Since it had been setup years ago, everyone who had worked on it had since
left the company and no one ever documented it. So somewhere either in our
office or in one of three public clouds we used was a server happily running a
script every hour that no one could locate or stop. We eventually found it
when we moved offices and a super old Dell box in a tiny dusty closet was
unplugged and the script stopped running. Now I always document the physical
locations of services too.

------
pi-rat
Oh, Yes! In a previous job we developed VoIP servers (pbxes). One day a
customer started experiencing some really weird problems and I was asked to
debug it.

I logged into the server and started analyzing traffic, turned out that
traffic on a upstream VoIP switch didn't always match the traffic leaving the
server I was debugging. It was as if a identical system was getting and
responding to parts of the traffic. - and after some more debugging I
discovered that there was a older identical system online somewhere in their
server room. Years ago - all services had been stopped, the system backed up
and migrated to a new server. One day there had been a power loss, and when
the servers rebooted, the old system everyone had forgotten about launched
it's previously stopped services - causing the customer all sorts of weird
VoIP problems.

------
SNACKeR99
I set up one of these deliberately in younger days...

As a bored government employee in the early 1990s, I become fascinated with
the WWW. I was a network admin (NetWare 2.15c), and there was a fat, unused
internet pipe and several unused phone lines. I started to mess around with
Linux (Slackware kernel 0.97 I think), and after two weeks I had it talking to
a Hayes modem. Voila, instant ISP! A little while later I installed Slirp, and
it became my personal dial-up connection for many, many years.

Before I left that job in 1995, I moved the server (headless) to a broom
closet (wrong of me, I know, I know). Knowing gov't culture, no one would mess
with something like that. It was up and running at least until 1998 or so, at
which point I moved to another country, and when I moved back, I no longer had
the dial-up number. I like to think it is running to this day.

------
quesera
There are many (possibly apocryphal) stories about servers lost in ceilings,
locked closets, etc that just kept on serving, sometimes critical services.
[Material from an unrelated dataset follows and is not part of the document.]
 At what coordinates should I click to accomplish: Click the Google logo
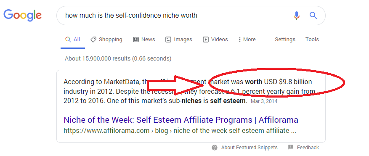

I think we as an industry have gotten much better about this. In the old days,
as small minicomputers and micros expanded into less and less technical
businesses, wiring standards and server room design guides were not well-known
or followed.

Often, people just sort of winged it. Some employees are more naturally
methodical, have better memories, and are longer-tenured than others. Also,
many of the stories are from universities, where long-term thinking isn't
guaranteed (but embarrassing stories have always been popular to share!).

A quick DDG finds this story from the University of North Carolina:

[http://www.bradleymonk.com/wp/weve-lost-
server-54/](http://www.bradleymonk.com/wp/weve-lost-server-54/)

USENET archives would be a great source for more of these.

------
olalonde
This guy's server: [http://bash.org/?5273](http://bash.org/?5273)

<erno> hm. I've lost a machine.. literally _lost_. it responds to ping, it
works completely, I just can't figure out where in my apartment it is.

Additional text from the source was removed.